一方、病院などの医療施設・スタッフは不足気味。

医療費の軽減、医療施設不足への対応のために、高齢者の医療・介護は在宅中心に考えられるようになってきました。

在宅に重きが置かれるようになった分、家族への負担が増し、仕事と介護の両立を迫られる人が増加傾向にあります。

(2)「グローバル化」によるパラダイムシフト

<アジア地域は「生産の拠点」から「販売先」へ>
日本のメーカーは、主に、コストの安いアジア地域で製品を生産してきました。

グローバル化の進展で、こうしたアジア諸国は豊かになり、日本のメーカーにとって生産拠点から製品の販売先へと変わってきています。

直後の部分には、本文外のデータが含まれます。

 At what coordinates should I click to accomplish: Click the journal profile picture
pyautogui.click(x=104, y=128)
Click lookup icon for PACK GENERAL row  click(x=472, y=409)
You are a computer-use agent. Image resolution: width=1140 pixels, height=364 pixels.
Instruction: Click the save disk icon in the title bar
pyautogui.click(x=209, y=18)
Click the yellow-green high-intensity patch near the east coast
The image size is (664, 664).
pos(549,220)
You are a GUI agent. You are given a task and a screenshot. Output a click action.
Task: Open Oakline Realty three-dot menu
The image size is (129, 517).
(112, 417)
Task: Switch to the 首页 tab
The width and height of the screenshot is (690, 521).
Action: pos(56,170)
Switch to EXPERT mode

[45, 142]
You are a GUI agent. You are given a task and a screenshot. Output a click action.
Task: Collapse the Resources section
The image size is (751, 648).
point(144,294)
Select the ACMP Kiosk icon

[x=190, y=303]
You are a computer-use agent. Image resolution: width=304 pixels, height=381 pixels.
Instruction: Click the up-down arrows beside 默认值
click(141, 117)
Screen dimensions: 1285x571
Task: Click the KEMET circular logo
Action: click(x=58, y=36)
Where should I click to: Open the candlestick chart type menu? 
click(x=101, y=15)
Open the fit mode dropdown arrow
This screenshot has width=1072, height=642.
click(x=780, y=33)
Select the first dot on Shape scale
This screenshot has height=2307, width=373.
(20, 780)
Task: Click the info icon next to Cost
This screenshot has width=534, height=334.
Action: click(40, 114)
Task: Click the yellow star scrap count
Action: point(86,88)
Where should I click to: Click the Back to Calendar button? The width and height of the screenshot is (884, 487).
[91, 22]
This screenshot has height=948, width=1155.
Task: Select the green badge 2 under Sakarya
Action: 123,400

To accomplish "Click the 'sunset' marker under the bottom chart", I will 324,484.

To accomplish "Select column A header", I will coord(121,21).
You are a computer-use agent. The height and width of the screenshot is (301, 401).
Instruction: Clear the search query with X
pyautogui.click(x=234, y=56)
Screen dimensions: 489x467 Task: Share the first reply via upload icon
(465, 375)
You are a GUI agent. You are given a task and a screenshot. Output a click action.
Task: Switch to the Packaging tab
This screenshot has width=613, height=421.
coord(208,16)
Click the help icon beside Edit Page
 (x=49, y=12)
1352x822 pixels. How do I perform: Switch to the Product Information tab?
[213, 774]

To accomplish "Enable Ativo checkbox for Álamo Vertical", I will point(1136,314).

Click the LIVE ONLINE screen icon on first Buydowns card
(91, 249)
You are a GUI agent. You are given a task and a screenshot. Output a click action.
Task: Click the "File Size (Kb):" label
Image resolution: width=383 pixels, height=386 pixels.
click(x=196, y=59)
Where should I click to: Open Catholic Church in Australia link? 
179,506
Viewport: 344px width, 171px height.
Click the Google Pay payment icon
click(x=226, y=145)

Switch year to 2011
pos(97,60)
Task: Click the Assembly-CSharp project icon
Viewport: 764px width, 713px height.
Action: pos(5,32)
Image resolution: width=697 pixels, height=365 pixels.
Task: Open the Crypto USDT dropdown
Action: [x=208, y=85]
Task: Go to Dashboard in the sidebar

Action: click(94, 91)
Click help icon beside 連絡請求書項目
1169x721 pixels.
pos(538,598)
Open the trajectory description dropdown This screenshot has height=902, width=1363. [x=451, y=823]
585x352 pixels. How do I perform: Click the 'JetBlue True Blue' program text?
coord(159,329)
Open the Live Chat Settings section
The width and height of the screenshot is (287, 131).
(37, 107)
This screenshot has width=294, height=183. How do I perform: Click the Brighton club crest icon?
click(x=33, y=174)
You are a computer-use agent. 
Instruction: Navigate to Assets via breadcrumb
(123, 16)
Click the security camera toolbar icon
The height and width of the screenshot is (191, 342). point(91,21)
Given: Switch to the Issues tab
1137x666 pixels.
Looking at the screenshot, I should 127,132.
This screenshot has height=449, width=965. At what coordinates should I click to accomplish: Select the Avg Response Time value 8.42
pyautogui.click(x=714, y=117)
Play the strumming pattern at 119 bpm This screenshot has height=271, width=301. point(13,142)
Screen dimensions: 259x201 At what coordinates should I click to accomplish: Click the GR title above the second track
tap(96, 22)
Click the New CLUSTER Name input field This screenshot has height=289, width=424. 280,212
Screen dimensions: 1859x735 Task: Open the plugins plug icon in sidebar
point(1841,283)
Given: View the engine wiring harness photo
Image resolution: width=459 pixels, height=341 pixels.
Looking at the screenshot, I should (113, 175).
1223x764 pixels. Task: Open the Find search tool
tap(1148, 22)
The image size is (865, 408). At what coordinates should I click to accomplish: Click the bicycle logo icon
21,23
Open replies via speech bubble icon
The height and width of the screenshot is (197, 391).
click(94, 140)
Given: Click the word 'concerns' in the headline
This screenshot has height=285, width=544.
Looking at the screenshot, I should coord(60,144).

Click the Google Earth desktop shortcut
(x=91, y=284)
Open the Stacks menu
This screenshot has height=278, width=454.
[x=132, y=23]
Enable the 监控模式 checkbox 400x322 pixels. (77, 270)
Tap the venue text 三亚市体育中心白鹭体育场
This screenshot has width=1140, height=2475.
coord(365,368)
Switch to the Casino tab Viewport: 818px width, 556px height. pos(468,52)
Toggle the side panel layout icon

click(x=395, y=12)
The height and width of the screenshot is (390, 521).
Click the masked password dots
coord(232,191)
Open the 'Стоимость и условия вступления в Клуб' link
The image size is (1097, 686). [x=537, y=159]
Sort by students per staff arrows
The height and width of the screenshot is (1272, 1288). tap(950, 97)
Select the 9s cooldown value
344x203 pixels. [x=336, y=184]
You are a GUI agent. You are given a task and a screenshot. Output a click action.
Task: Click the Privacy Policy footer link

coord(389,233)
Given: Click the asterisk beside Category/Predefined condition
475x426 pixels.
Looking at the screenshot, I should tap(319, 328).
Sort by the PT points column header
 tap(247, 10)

現在、メーカーは、アジア諸国の人々に合わせた製品を現地で企画・生産・販売しています。

<外国人スタッフは「手足となって動く人」から「共に考えるパートナー」へ>
「海外で生産するだけ」の時代には、日本人の指示通りに動く現地スタッフが求められていました。

しかし、現地の需要をとらえた製品をつくって、売る時代に入った今、現地の事情に通じた優秀な現地スタッフが必要になっています。

(3)「情報化」によるパラダイムシフト

<データ収集・加工・分析は「人の仕事」から「人工知能(AI)の仕事」へ>
現在、コンピュータによるデータ収集・加工・分析は人の手によるオフィスワークの一つですが、近い将来、AIの仕事になると予想されています。

<従業員は「決められた時間・場所で働く」から「好きな時間・場所で働く」へ>
今後、AIに単純作業を任せるようになると、人の仕事は、複雑な課題の解決や、新しい商品やサービスといった”ものごと”を創り出すことが中心になると言います。

こうした仕事に必要な課題解決力や発想力は、多様な経験で養われるものです。

また、これらの仕事の成果は、労働時間の長さに比例するものではありません。

そのため、自主的に豊かな経験を積めるよう、企業に所属する従業員の勤務時間や場所を自由にして、好きな時間・場所で働けるようにすべきだとの声が高まってきました。

実際、労働時間ではなく成果を評価して賃金を払う「脱時間給」の制度化が、話題を集めています。

また、企業の中には、自宅やカフェなど好きな場所で仕事を行う「リモートワーク」を本格導入しているところも出てきました。

求められるパラダイムシフトへの対応力

上記のようなパラダイムシフトが起こっているということは、今後、企業・組織、また、それらで働く人々には、これらのパラダイムシフトへの対応が求められることを意味します。

企業・組織に求められること

新しいパラダイムへの具体的対応策として、企業・組織は、以下の2つに取り組むことが不可欠と言われます。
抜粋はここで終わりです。